Presentations of Christmas first appeared in the fourth century, shortly after this celebration was introduced by the Roman Church. From the outset, Christian theology was occupied above all with the question about the Son of God born as a child, and particularly with the birth of Jesus in the abject conditions of a stable close to Bethlehem that is reported in the Gospel of Luke as the location of the event. Not until the late Middle Ages did artistic depictions begin to suggest the familiar atmosphere with which we associate Christmas celebrations today. Artists transferred the event of God’s incarnation into the environs of the affluent European city-states, and they placed their conceptualizations of nature into surroundings not unlike our own. Even today, a great number of greeting cards sent out at Christmas show miniatures from the fifteenth and early sixteenth centuries, displaying the illustrations from old German, Dutch, Flemish, French, and Italian manuscripts.
The exhibition presented the Christmas story as observed in European book illumination of specifically these regions and this era.

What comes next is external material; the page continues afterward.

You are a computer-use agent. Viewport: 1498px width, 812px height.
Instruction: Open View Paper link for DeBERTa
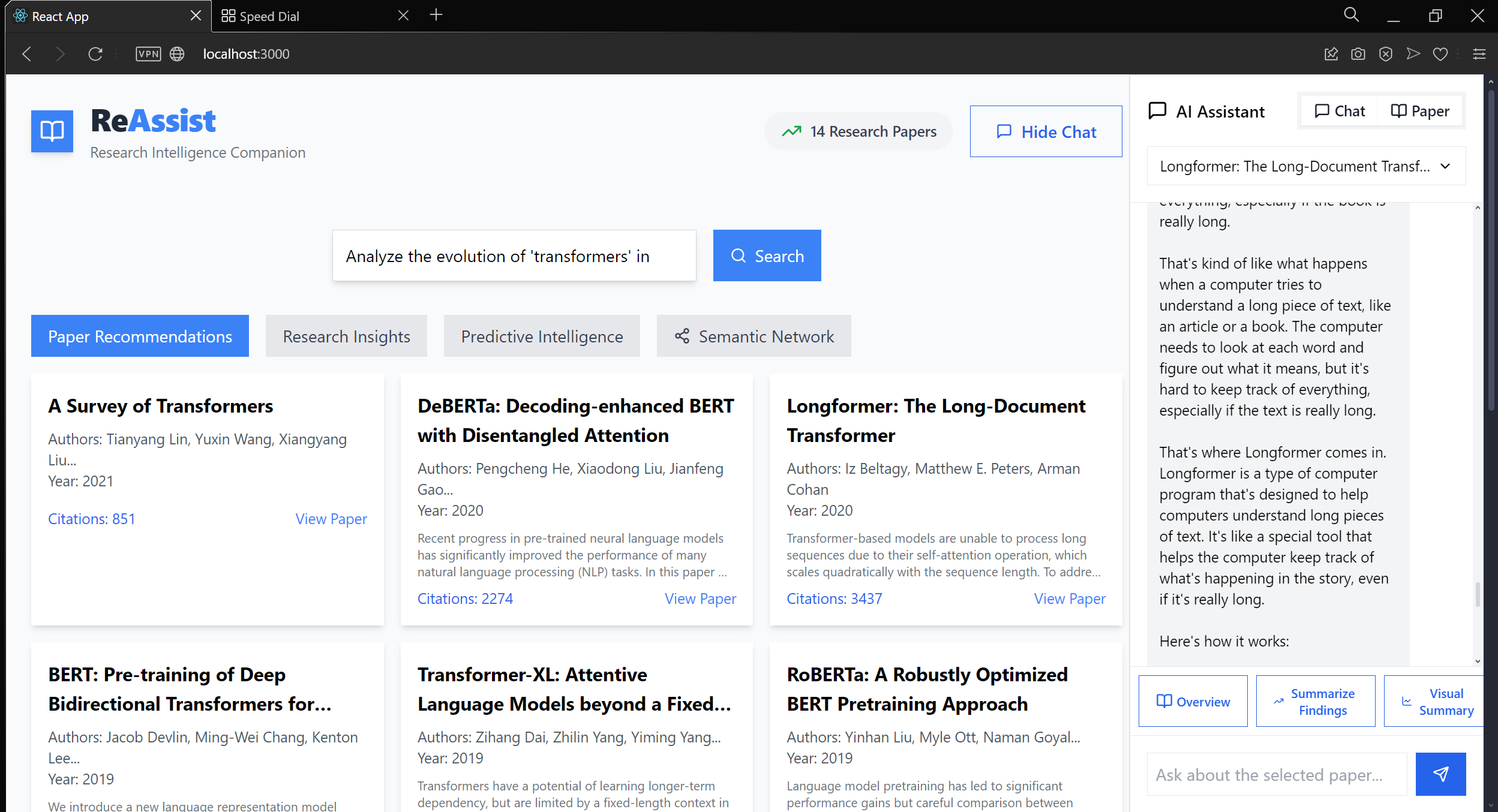pos(700,599)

Altogether, twelve originals were exhibited. They belonged to the most beautiful and valuable codices of this epoch held by the Bavarian State Library.
The first object on display, the missal of Pierre d‘Estaing , integrates the events associated with the cycle of Christmas celebrations into the entire course of Jesus’s life. Even before the annunciation to Mary, the inspiration of the Old Testament prophets by God the Father is depicted. This miniature illustrates God’s council of redemption. Only that inspiration could facilitate the messianic prophecies that the church applied to Jesus. Illustrations of other manuscripts were also exhibited: the annunciation to Mary, the visitation, the search for an inn, the birth of Jesus, the proclamation to the shepherds, the adoration of the shepherds as well as those by the magi, the circumcision of Jesus, and the flight to Egypt.
These major works of art history from 1374 to around 1530, some of the Bavarian State Library’s most important European manuscripts of the late medieval/early modern era, were presented for the first time together at Museum of the Bible with a focus on Christmas scenes.